### Exercise aim
Repeat the data exactly, please; no pictures belong in the copy.

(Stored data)
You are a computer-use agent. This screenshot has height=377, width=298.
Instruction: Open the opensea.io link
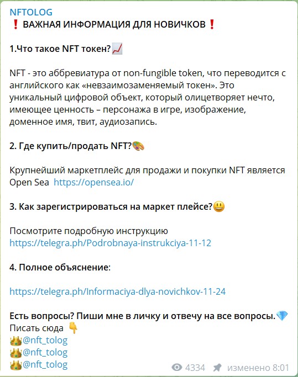coord(93,182)
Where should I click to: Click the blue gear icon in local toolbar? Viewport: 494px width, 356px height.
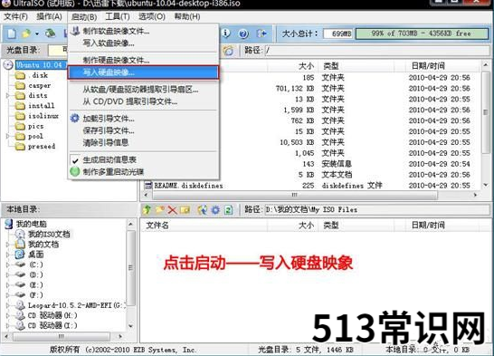[215, 209]
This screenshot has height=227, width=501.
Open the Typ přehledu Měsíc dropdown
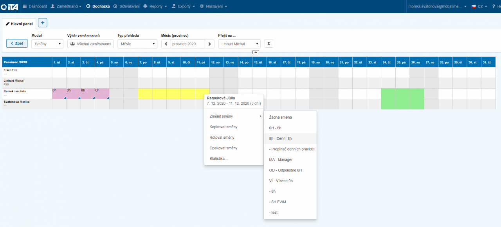pyautogui.click(x=137, y=44)
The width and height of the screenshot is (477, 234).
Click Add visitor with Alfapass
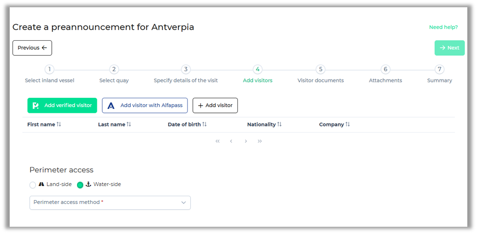pos(145,105)
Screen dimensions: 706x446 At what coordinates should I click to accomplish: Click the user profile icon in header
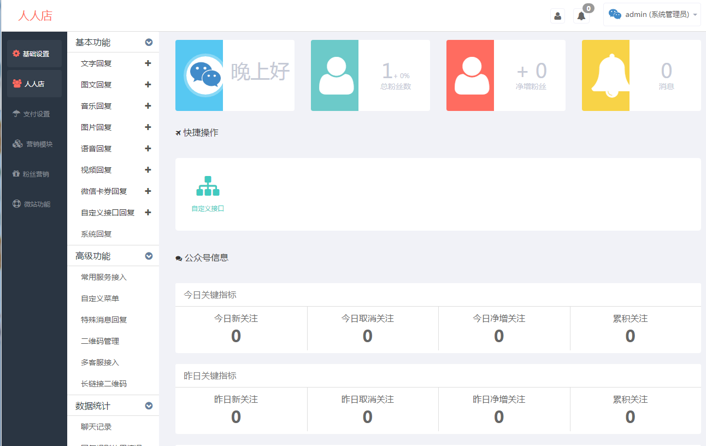click(557, 16)
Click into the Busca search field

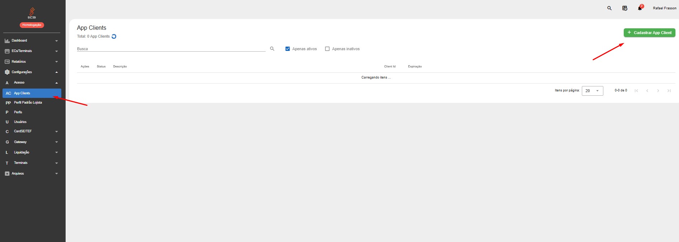coord(171,49)
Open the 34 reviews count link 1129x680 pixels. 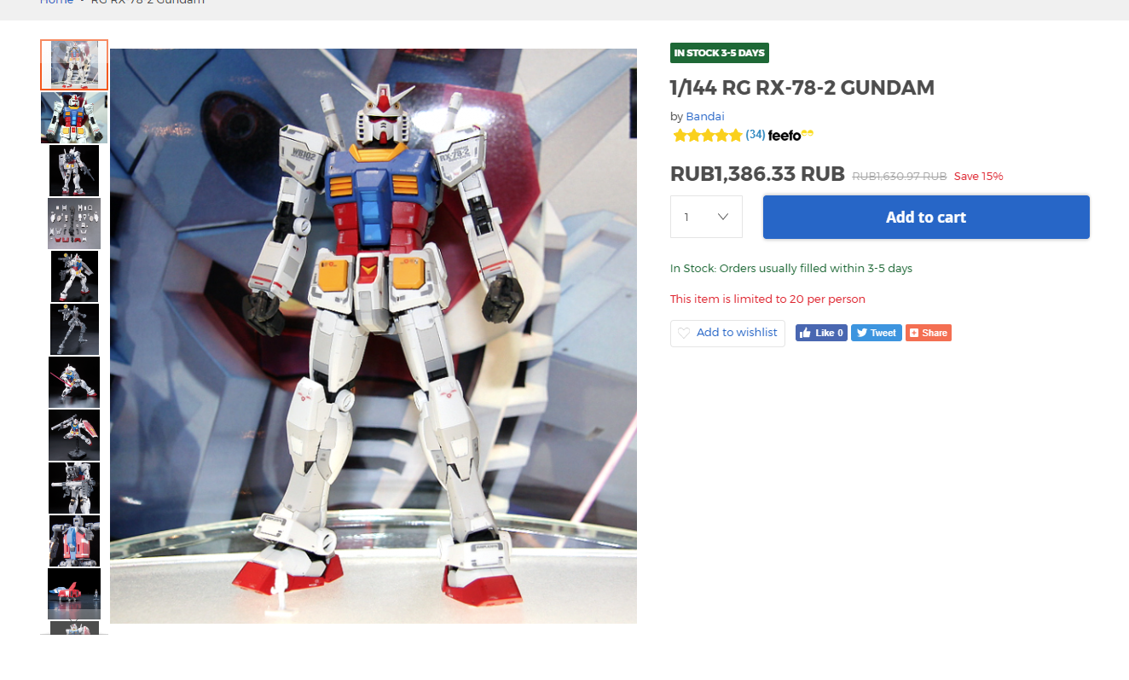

### Problem solution
You are a computer-use agent. This screenshot has height=377, width=298.
Instruction: Open the opensea.io link
coord(93,182)
Where should I click to: Click the blue gear icon in local toolbar? Viewport: 494px width, 356px height.
[215, 209]
This screenshot has height=227, width=501.
Open the Typ přehledu Měsíc dropdown
pyautogui.click(x=137, y=44)
The width and height of the screenshot is (477, 234).
Click Add visitor with Alfapass
pos(145,105)
Screen dimensions: 706x446 At what coordinates should I click to accomplish: Click the user profile icon in header
click(557, 16)
Click into the Busca search field

coord(171,49)
Open the 34 reviews count link 1129x680 pixels. 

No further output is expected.